4th Appointment – June 11, 2010
November 4, 2010
It has been many months now since I had my Feldenkrais sessions with Tiffany. The time has given me a perspective to what Feldenkrais is about for me and how it has impacted my life. Feldenkrais method is focused on the body and beyond the body. For me it awakened a knowing about what I now think of as the “body-mind”. By this I mean coming to understand that the body on its own is a living entity that has its own unique way of experiencing life. For example, I have come to understand that my shoulder and neck injury have become chronic because I hold all my tension there and holding it there has become a habit. Whenever anything makes me tense – and I struggle with anxiety all the time – I immediately tense up that area. It feels an awakening every time I stop and notice I am doing it. Like a little “a-ha” moment. I can then consciously choose to relax the area. It is a work in progress. But it is an avenue for healing that was not open to me before because I didn’t fully understand or believe it could be that simple.
While the “body-mind” is an entity in its own right having unique experiences in the world it is intimately attached and impacted by the choices and thoughts of mind; for example how often has our mind wanted to do one thing but our gut or heart wants something else? And if you feel sad your body will release chemicals that will create a feeling of sadness in the body, and if you smile – even if it is a fake smile! – the body will release happy chemicals; these are scientific facts. So for me this means that in order to release the pain in my shoulder and neck I must also learn to release tension generally in my life.
It now makes sense to me when I read that Feldenkrais method is described as “a mind/body movement approach that re-educates the nervous system so that we learn to respond differently to events or memories that stimulate anxiety.” A-ha! Now I see.
April 21, 2010 – 3rd Appointment
Two weeks have passed since my third appointment. I have been getting used to my body. It is different. I notice that when I walk if I put my mind to it I can relax and be freer in my body, my body flows in a way it didn’t before. And when I jog it is the same thing, my body can let go and relax in a new way. I find I engage my entire core in this flow running. It is tiring, probably because I am engaging muscles in a new way, but it also feels right. It makes sense in terms of my Chi Gong practice too – this practice is all about moving your body in a relaxed way, no force.

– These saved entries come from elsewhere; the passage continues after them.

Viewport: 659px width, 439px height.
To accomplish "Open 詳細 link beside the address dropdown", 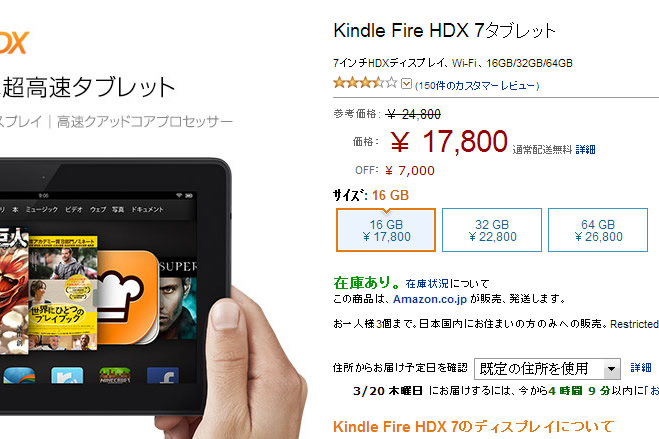I will (641, 368).
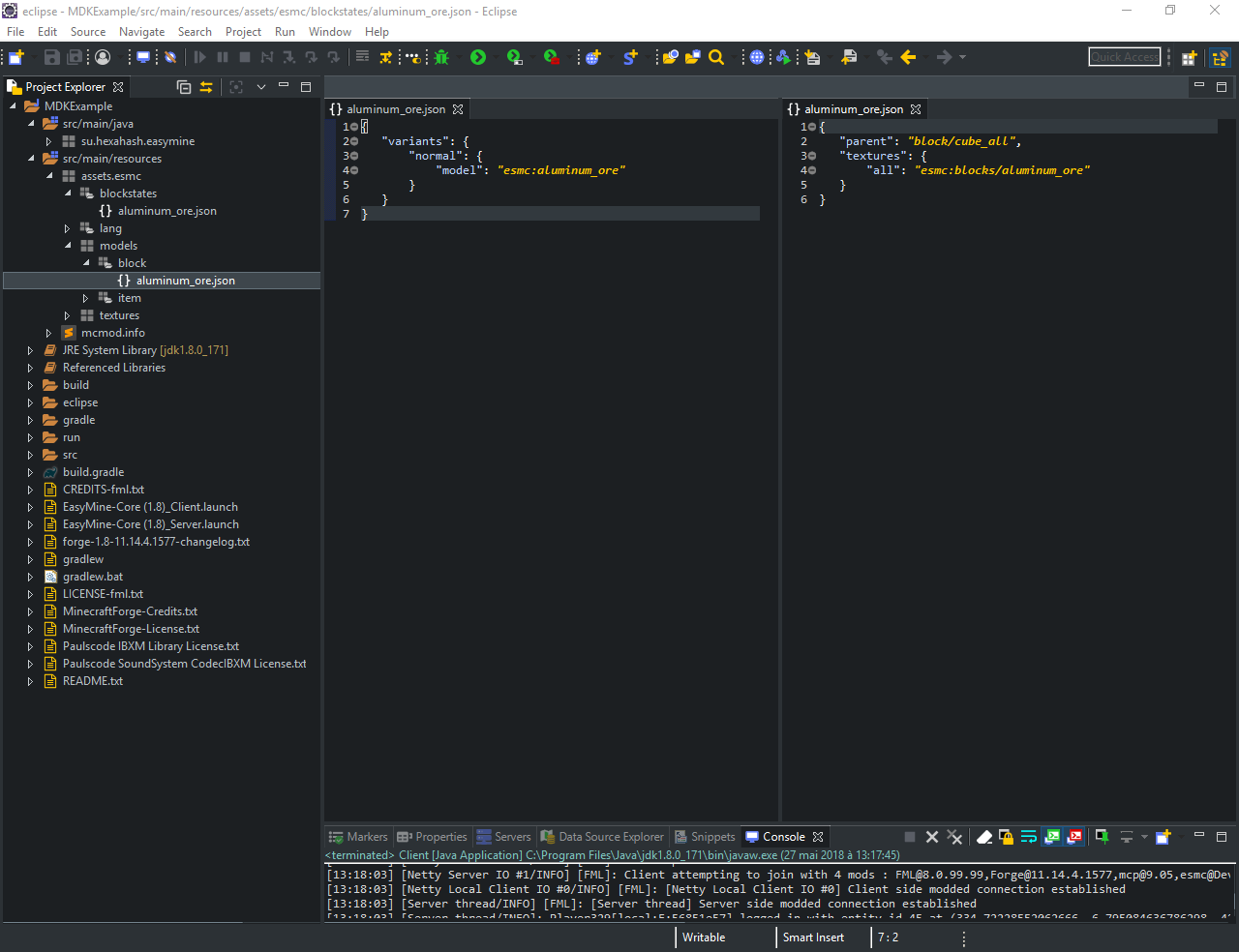Expand the textures folder in the tree

click(x=67, y=315)
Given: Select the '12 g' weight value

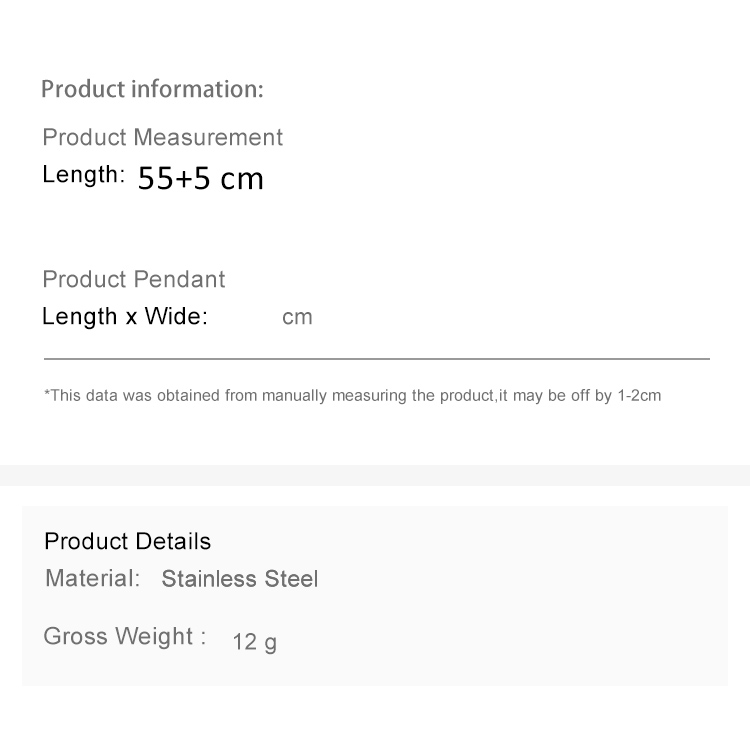Looking at the screenshot, I should pyautogui.click(x=254, y=642).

Interestingly, I think the last session with Tiffany help to shift a 27 year old emotional trauma. In this 3rd session Tiffany was helping my spine realign and release starting from the hips and eventually working up to the neck. When she was working at the bottom of my spine, moving/manipulating my legs and hips, I felt an intense fear that went through me like ice or a cold breeze. When she stopped working with my pelvis and hip area it receded. Curious about what the fear meant, I shared about it with my therapist as well as another fear I’ve been experiencing in a different situation. My therapist developed a method called Guided Self Healing which taps in the unconscious and past memories in intuitive and energetic ways. Using this method I learned that these fears were coming from a violent rape I survived as a teenager. Emotional traumas get stored in the mind and the body. Traditional talk therapy can help a person understand certain things and heal on conscious levels, but it is not able to access or heal what is stored in the body. For years now I’ve found that yoga does wonders on this level. And now add Feldenkrais. In this case, Feldenkrais helped to bring this trauma to the surface and the Guided Self Healing helped me to release it! Sweet.
April 15, 2010 - 2nd Appointment
An hour after my 2nd Feldenkrais lesson I found myself acutely aware of walking with my shoulders back, as if I threw my chest forward 15% more than I should. I am in the grocery store when I notice this. But what is really amazing beyond the noticing is the fact that I could relax my shoulders and let them sink forward a little. Just like that. This is something I could never do, it was like my body was plastered into this slight hyperextension, the sway upper back and shoulders. Over the next few hours I had to keep reminding my body to release and I kept being amazing at how my body would just release! I especially felt it just under my solar plexis in the front of my body, the letting go was so intense I kept having to say “ahhh” really loud, as if the tension in that point was dug in so deep that it needed some help to let go.
As the days went by I continued to notice my body position and continued to consciously let it go. Even as I sit here writing I remind myself to relax – it is like my upper back, shoulders, solar plexis and chest are all one organism and when I tell it to relax the entire organism releases, I still feel the “ah” but not as intensely as day one.
Walking with Ease
Tiffany also talked with me about how I walk. I walked for her and she showed me how I can adjust my walk in order to get my upper body involved rather than just moving legs. Tiffany thinks of walking as movement being able to pass through the entire system. For example, she finds that often the shoulders don’t swing or move when the upper body isn’t moving and that the goal of “easy walking” is for the movement to pass through the entire system from the ground up without any holding. She gave me a couple walks I could practice in order to get the hang of moving with my shoulders involved. When we carry our body in a certain way for years on end everything we do is affected by the posture, it was like my upper body was frozen in place and now I need a little practice to walk without that rigidity.